Double Blow: Cash Rate Rises, Home Approval Crash

The property development sector has copped a double blow as the Reserve Bank raised the cash rate on the same day data revealed apartment approvals plunged 29.8 per cent, creating renewed pressure on project feasibility and presales campaigns.
The 25 basis point increase to 3.85 per cent is the first rate rise since November 2023.
The bank said the economy was running hotter than expected, with business investment growing strongly.
Credit remains readily available to both households and businesses but the RBA warned last year’s rate cuts will continue to boost demand over coming months, adding to capacity pressures.
While a cash rate hike was widely tipped, Oliver Hume Property Group chief economist Matt Bell said the decision had not been a sure thing.
“Financial markets had priced in about a 66 per cent chance of a 0.25 per cent hike,” he said.
Bell said the decision signalled the end of a significant turnaround in market expectations. Markets expected three more rate cuts by the end of 2026 as late as July 2025.
Domain chief of research and economics Dr Nicola Powell said the shift in market expectations has implications for housing demand and project feasibility.
“Only a few months ago, the conversation was about more rate cuts,” Powell said. “Now, the reality is that interest rates may stay elevated for longer and that has real consequences on the housing market.”
The rate increase follows inflation picking up in the second half of 2025, with unit labour cost growth remaining high.
Powell said higher rents, insurance and energy costs are still feeding through while labour market strength is restricting the RBA’s capacity to ease rates.
REA Group senior economist Angus Moore said another rate hike was expected by mid-to-late 2026 depending on how persistent inflation proves.
“Home prices are still expected to grow across 2026,” Moore said. “However, higher rates this year will slow price growth down.”
The rate increase comes as property sales activity faces headwinds from reduced end-buyer borrowing capacity.
“For borrowers, this means less borrowing power and a more challenging lending environment,” Powell said. “That tends to cool buyer urgency, encourage more cautious bidding and bring a more measured feel to auctions and private treaty negotiations.”
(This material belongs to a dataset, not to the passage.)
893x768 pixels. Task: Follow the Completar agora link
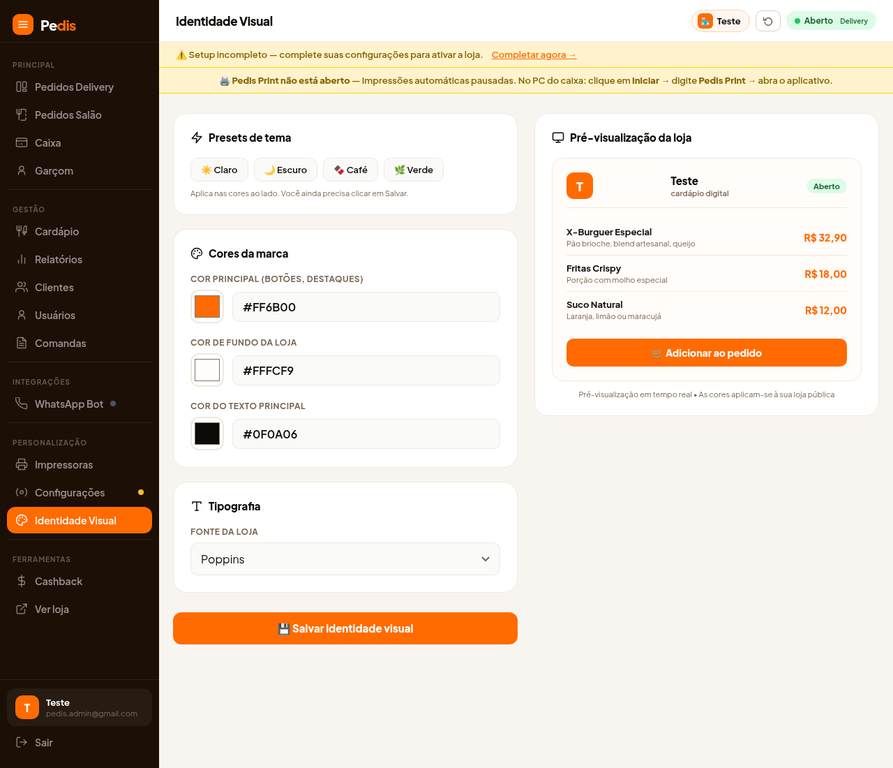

Powell said supply constraints would continue to underpin prices.
“We’re not talking about a sharp correction,” Powell said, adding that higher borrowing costs will slow things down and reduced buyer capacity typically extends presales timelines and tightens feasibility margins for new apartment projects.
Bell said the increase was unlikely to derail recoveries in markets like Melbourne’s established and land sectors.
“Price growth in Brisbane, Perth and Adelaide remains hot which should help Melbourne take some advantage of its strong affordability levels,” Bell said.
Home approvals plummet
Meanwhile, the total number of homes approved for construction fell sharply in December 2025, with 15,542 homes receiving approval, down 14.9 per cent from the previous month, according to ABS data.
The drop was a significant reversal after a rise in November, highlighting ongoing volatility in the nation’s housing sector.
Approvals for private sector houses rose slightly—up 0.4 per cent to 9487 homes— showing some resilience in detached home construction.
By contrast, approvals for private sector homes excluding houses, such as apartments and townhouses, dropped 29.8 per cent to just 5855 homes.
The overall value of total residential building work approved also declined, down by 16.0 per cent to $9.49 billion.
Victoria recorded just 3514 total approvals, its worst result since June 2013.
New South Wales recorded 53,298 approvals for the 2025 calendar year, an increase of 9254 or 21 per cent on 2024, while national results increased by 22,274 or 12.8 per cent to 195,731.

Industry observers said the weaker approvals figures would tighten future housing supply and complicate efforts to meet national housing demand if the trend continues.
Oxford Economics Australia lead economist Maree Kilroy said despite this result, “we are optimistic about the outlook for apartment development, which continues to come in on the upside”.
“Combined with strong enquiry leads for house and land packages and a higher overseas migration profile, there is continued momentum heading into 2026,” Kilroy said.
Urban Taskforce chief executive Tom Forrest said the National Housing Accord needs 240,000 units to be completed per year across the country with 76,000 per year needed in NSW.
“Approvals are the first step but even if they all resulted in new units being completed, we remain way behind the targets,” Forrest said.
He said the interest rate rise would flow through to undermine project feasibility, meaning that even fewer new homes will be built.
“Ironically, this will exacerbate the current undersupply and result in greater inflationary pressure through higher home prices and increases in rents,” Forrest said.
“The key message here for the nation’s treasurers is they must target their housing initiatives on stimulating housing supply and stop pump priming with handouts to new home buyers.
“Handouts are always politically popular but, without an increase in housing supply, they push prices up further.”